Brasília – A Polícia Federal decidiu reiniciar as discussões sobre um possível acordo de delação premiada com Daniel Vorcaro, ex-controlador do Banco Master. A medida ocorre uma semana após a rejeição da primeira versão apresentada pela defesa, considerada insuficiente pelos investigadores.
Os agentes enviaram ofício ao ministro André Mendonça, relator do caso no Supremo Tribunal Federal (STF), informando o interesse em avaliar novos termos propostos pelo ex-banqueiro. Até o momento, não foi assinado novo termo de confidencialidade, mas a PF sinalizou que analisará qualquer nova oferta da defesa, conforme previsto em lei, que não estabelece prazo para essas tratativas.
A recusa inicial aconteceu no dia 20 de maio. Na ocasião, a avaliação da Polícia Federal e da Procuradoria-Geral da República (PGR) foi de que os relatos de Vorcaro não traziam elementos novos além das evidências já coletadas, como conversas registradas em celulares durante as investigações.

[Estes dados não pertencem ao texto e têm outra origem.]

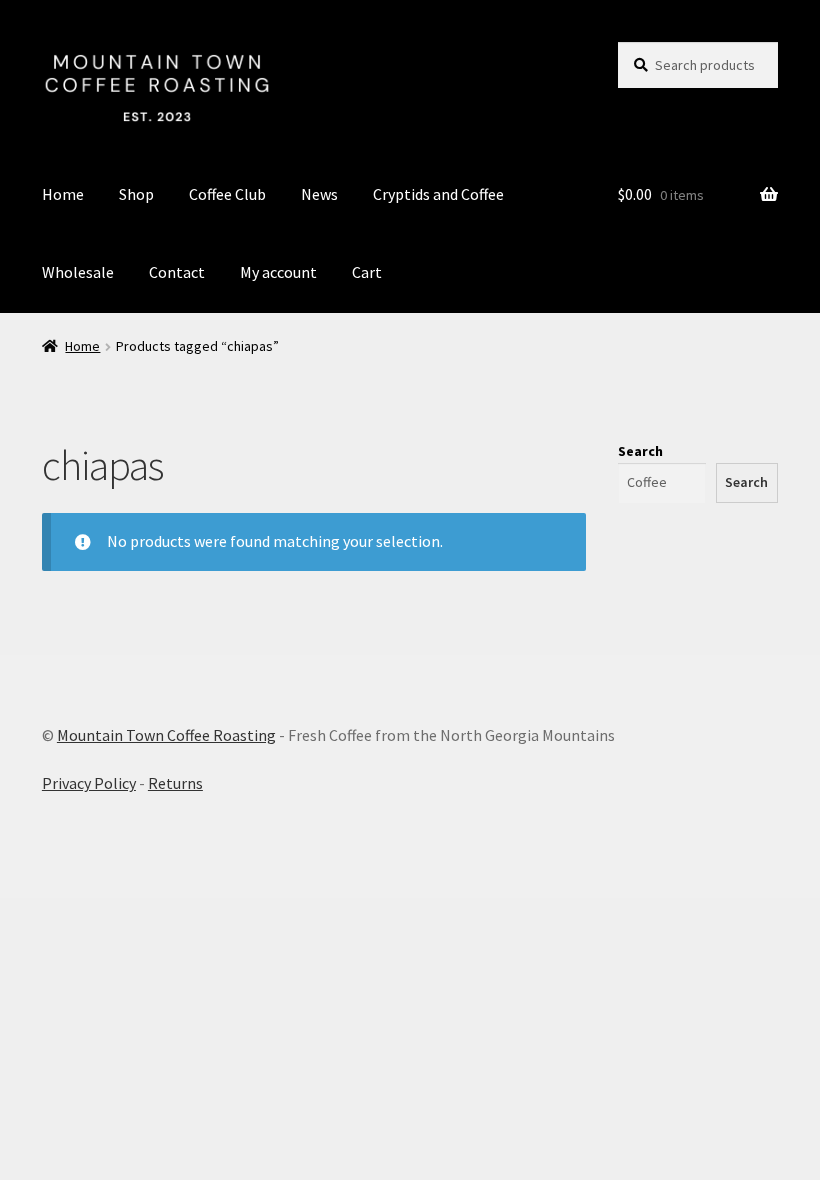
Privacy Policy (89, 783)
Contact (177, 272)
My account (278, 272)
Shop (136, 194)
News (319, 194)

Desde então, o ex-banqueiro manifestou desejo de prosseguir nas negociações, com apoio da PGR, que defende que acordos dessa complexidade não devem ser encerrados na primeira tentativa. A expectativa é que Vorcaro se comprometa a ressarcir valores significativos – na casa dos R$ 60 milhões – decorrentes das irregularidades no banco.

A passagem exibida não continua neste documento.